Your task:
Could you filter the records below and return each line that holds "click"?

Records shown:
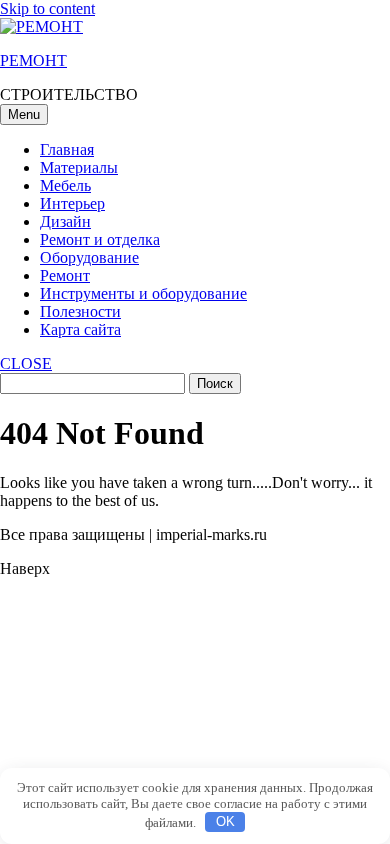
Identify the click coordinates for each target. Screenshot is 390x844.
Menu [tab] (24, 114)
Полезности (80, 311)
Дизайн (65, 221)
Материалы (79, 167)
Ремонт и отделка (100, 239)
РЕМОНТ (33, 60)
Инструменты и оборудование (143, 293)
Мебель (65, 185)
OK (225, 821)
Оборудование (89, 257)
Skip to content (47, 8)
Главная (67, 149)
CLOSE (26, 363)
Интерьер (72, 203)
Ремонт (65, 275)
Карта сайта (80, 329)
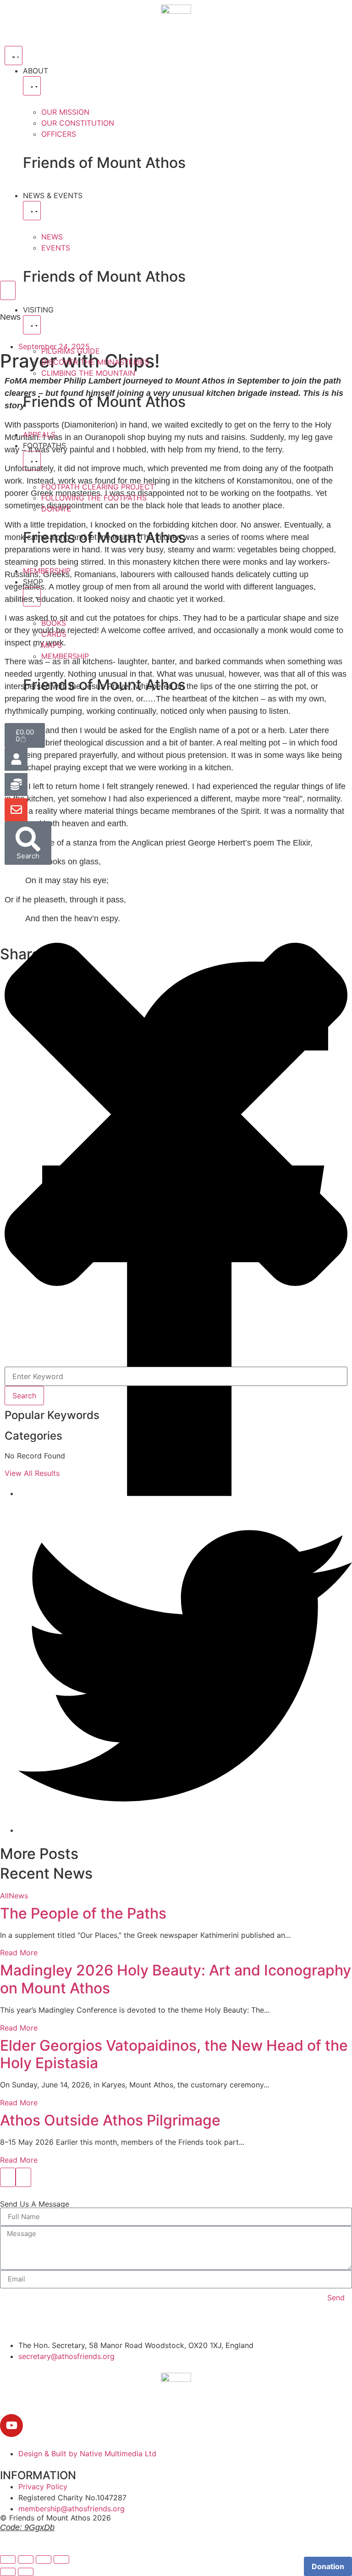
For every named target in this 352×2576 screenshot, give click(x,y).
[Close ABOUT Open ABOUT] (32, 85)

Exercise result:
Identify the click coordinates for each target. Screenshot is 390x844.
For every named target in this 352×2576 screenshot, give click(x,y).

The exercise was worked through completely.